Kentucky employment law generally recognizes that most employment is “at-will” – meaning, employees serve at the pleasure of the employer, and termination of an employee does not require “just cause.” There are several circumstances, however, where laws and other factors prohibit employers from terminating an employee without a well-documented showing of cause. Employers should be aware of the circumstances under which they may not terminate an employee without just cause.

  • Employers and employees may change the at-will nature of employment through mutual agreement. An employment contract may delineate a term of employment, such as in a multi-year contract for high-level employees. Collective bargaining agreements in unionized employment settings generally contain contract provisions requiring a certain showing before employment may be terminated. There are also circumstances where an employer has led an employee to believe there is an implied contract for employment and words to that effect can be raised by an employee in a claim against the employer. If an employer has a specific policy regarding termination, the employer must follow that policy when terminating an employee. Employment at different levels of government is also generally subject to more extensive termination policies.

  • Federal and state anti-discrimination laws prevent the termination of an employee on the basis of race, color, religion, sex, national origin, age, disability, or veteran status. While there is not currently state protection of sexual orientation in Kentucky, local statutes in several cities and counties do provide some protection for lesbian, gay, bisexual and transgender employees. Employers also must make reasonable accommodations for disabled employees as well.

  • The Family and Medical Leave Act (“FMLA”) provides eligible employees with job protections through limited periods of illness or certain other situations. Employers cannot terminate an employee who is both eligible for FMLA leave and is taking time off work to deal with an FMLA-protected illness or family situation. The employer must also provide notice of the employee’s eligibility for the leave as well.
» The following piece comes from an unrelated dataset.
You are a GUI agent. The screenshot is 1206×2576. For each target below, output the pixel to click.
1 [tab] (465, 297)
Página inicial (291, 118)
  • While many exceptions may seem obvious, some are not. The National Labor Relations Act (“NLRA”), for instance, has been interpreted by the National Labor Relations Board (“NLRB”) in a series of recent decisions to prohibit firing employees for certain critical comments made against employers on social media. Employees have certain rights with respect to their communications about the work place with other employees, even in such a public forum as social media.

  • Public policy and common law exceptions to at-will employment policies are numerous. For instance, employees cannot be fired in retaliation for reporting an employer’s violation of law to relevant authorities or for exercising a statutory right such as a filing a workers’ compensation claim.

As seen above, “at-will” employment carries with it a host of exceptions, and employers must take careful stock of the purpose for terminating an employee and what laws or regulations apply. Whenever possible, employers should also carefully document misconduct and other determining factors applicable to the termination of an employee to best defend against a claim for wrongful termination.